= Charles M. Super =

American academic

Charles M. Super is a professor of Human Development & Family Sciences at the University of Connecticut. and he has held academic appointments at the Harvard Medical School, the Harvard School of Public Health, and the Pennsylvania State University. He is co-director of the Center for the Study of Culture, Health, and Human Development. He has directed or participated in research projects on early human development and family life in the Netherlands, Kenya, Zambia, Guatemala, Colombia, Haiti, and Bangladesh, as well as the United States. He has won a Distinguished Service Award from the University of Connecticut School of Family Studies Alumni Association.

Super's research interests focus on cultural regulation of human development, particularly biological, cognitive, and emotional development during infancy and childhood; parental and professional ethnotheories of childhood development and behavior; interventions to promote the physical and mental health of children and families; and research methods appropriate for comparative and culturally based research.
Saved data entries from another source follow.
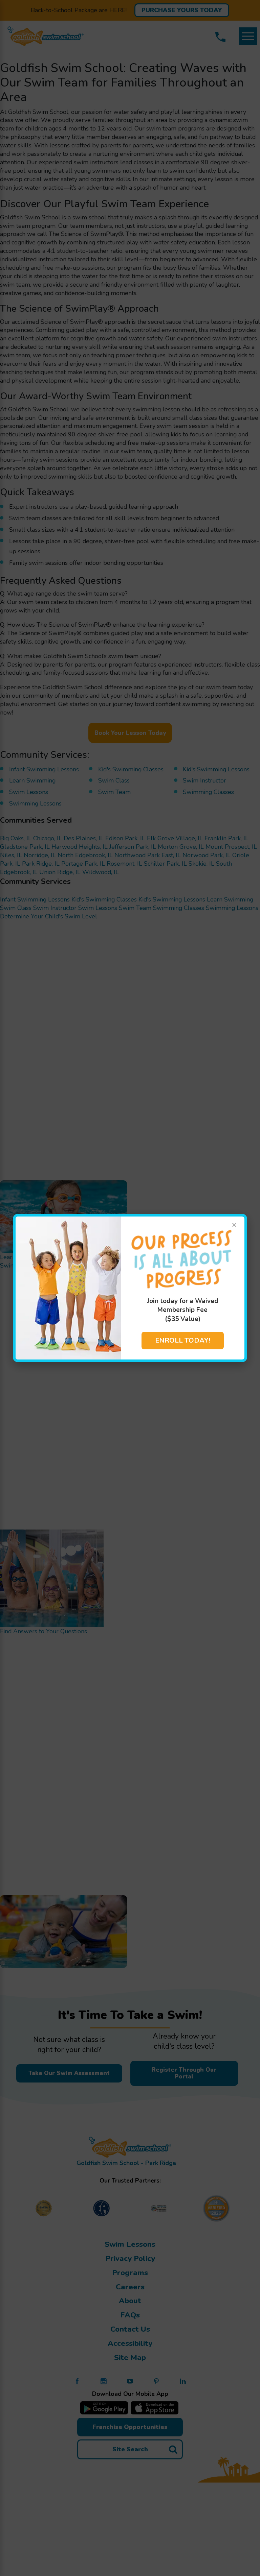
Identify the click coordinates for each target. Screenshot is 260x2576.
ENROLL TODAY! (182, 1340)
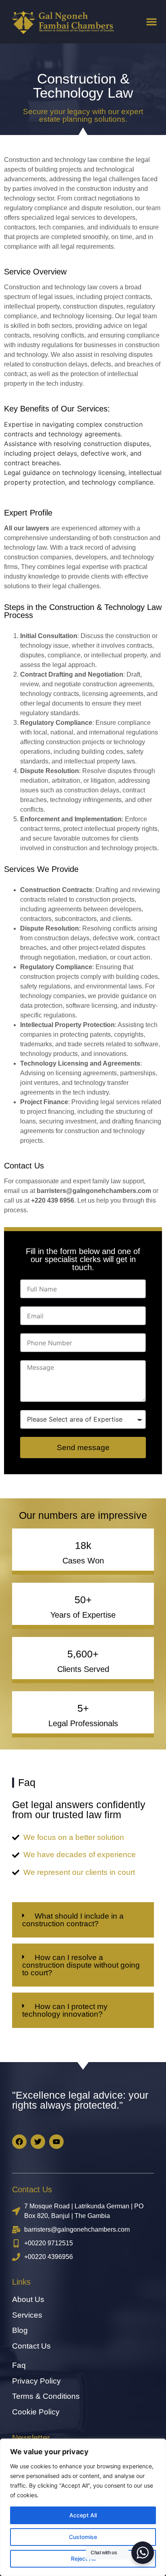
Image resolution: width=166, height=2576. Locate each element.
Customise (83, 2536)
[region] (83, 2507)
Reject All (83, 2558)
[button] (151, 21)
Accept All (83, 2515)
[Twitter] (38, 2141)
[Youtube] (56, 2141)
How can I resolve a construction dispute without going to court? (81, 1965)
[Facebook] (19, 2141)
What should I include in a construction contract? (73, 1920)
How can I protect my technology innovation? (65, 2010)
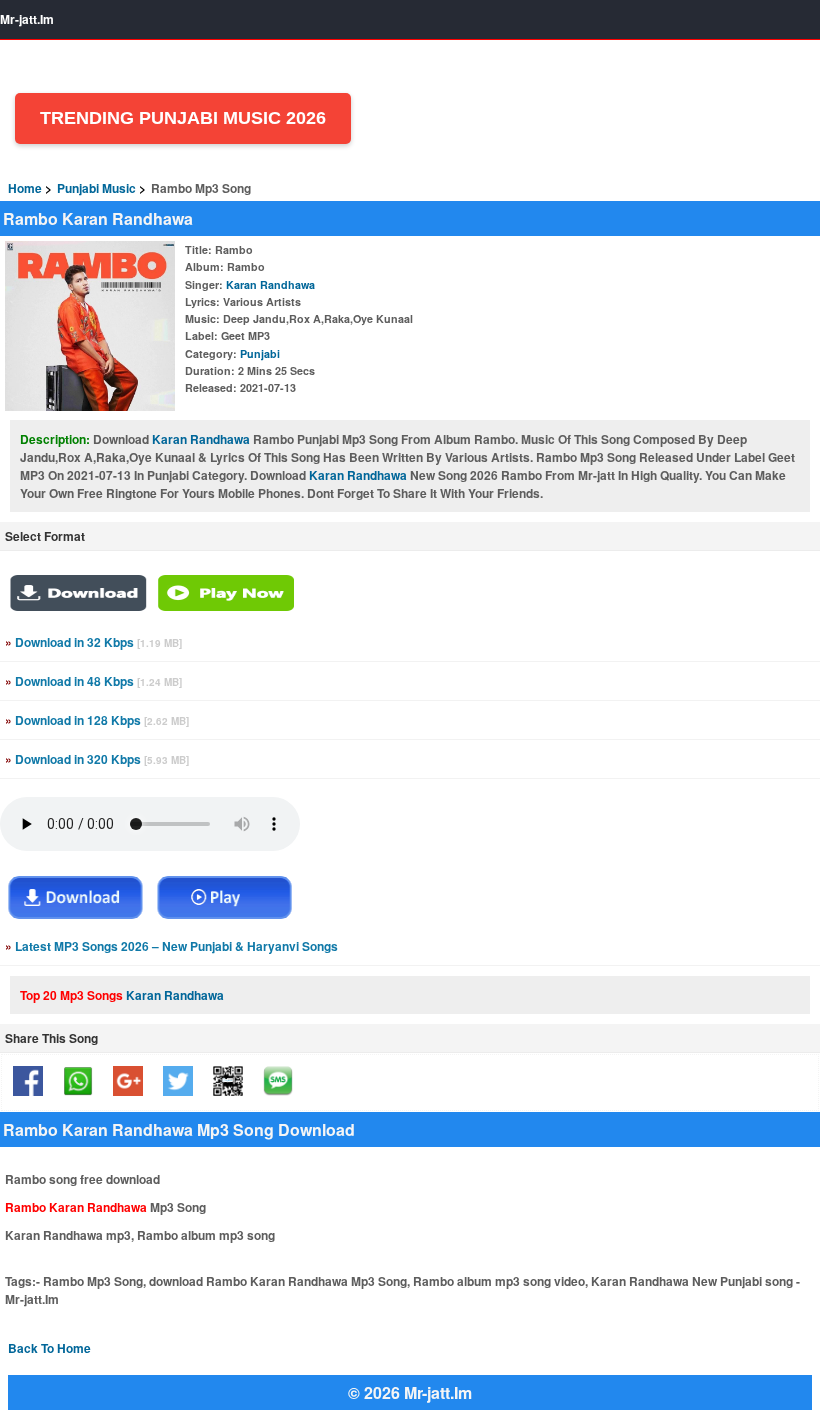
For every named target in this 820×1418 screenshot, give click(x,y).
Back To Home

He has received research grants from the National Science Foundation, the National Institute of Child Health and Human Development, and State of Connecticut Children's Trust Fund. Super and his wife Sara Harkness were presented with the first Award for Distinguished Contributions to Cultural and Contextual Factors in Child Development from the Society for Research in Child Development.

Super was a staff member for the 1970 White House Conference on Children.

He went to Yale University for his BA (Psychology, 1966) and Harvard University for his PhD (Developmental Psychology, 1972).

==Publications==
Super's writings have been published in psychological, anthropological, and medical journals.

Like others in his field of study, Super holds that even within a given society, different cognitive characteristics are emphasized from one situation to another and from one subculture to another. These differences extend not just to conceptions of intelligence but to what is considered adaptive or appropriate in a broader sense. Super calls for culturally- and contextually-based models of human development. See Developmental niche.

==Books==
Super is the author or coauthor of:
- Parents' Cultural Belief Systems: Their Origins, Expressions, and Consequences. Sara Harkness and Charles M. Super, eds. New York: The Guilford Press, 1996.
- Opportunities in Psychology Careers by Charles M. Super, Donald E. Super Ph.D., Blythe Camenson, and Joanne E. Callan Ph.D. (3rd, revised, 2008: ISBN 0071545301) (2001: ISBN 0658010530)
- The Role of Culture in Developmental Disorder by Charles M. Super (1987).

==Recognition==
Super is a Fellow of the American Psychological Association, the Association for Psychological Science (formerly the American Psychological Society), and the American Anthropological Association.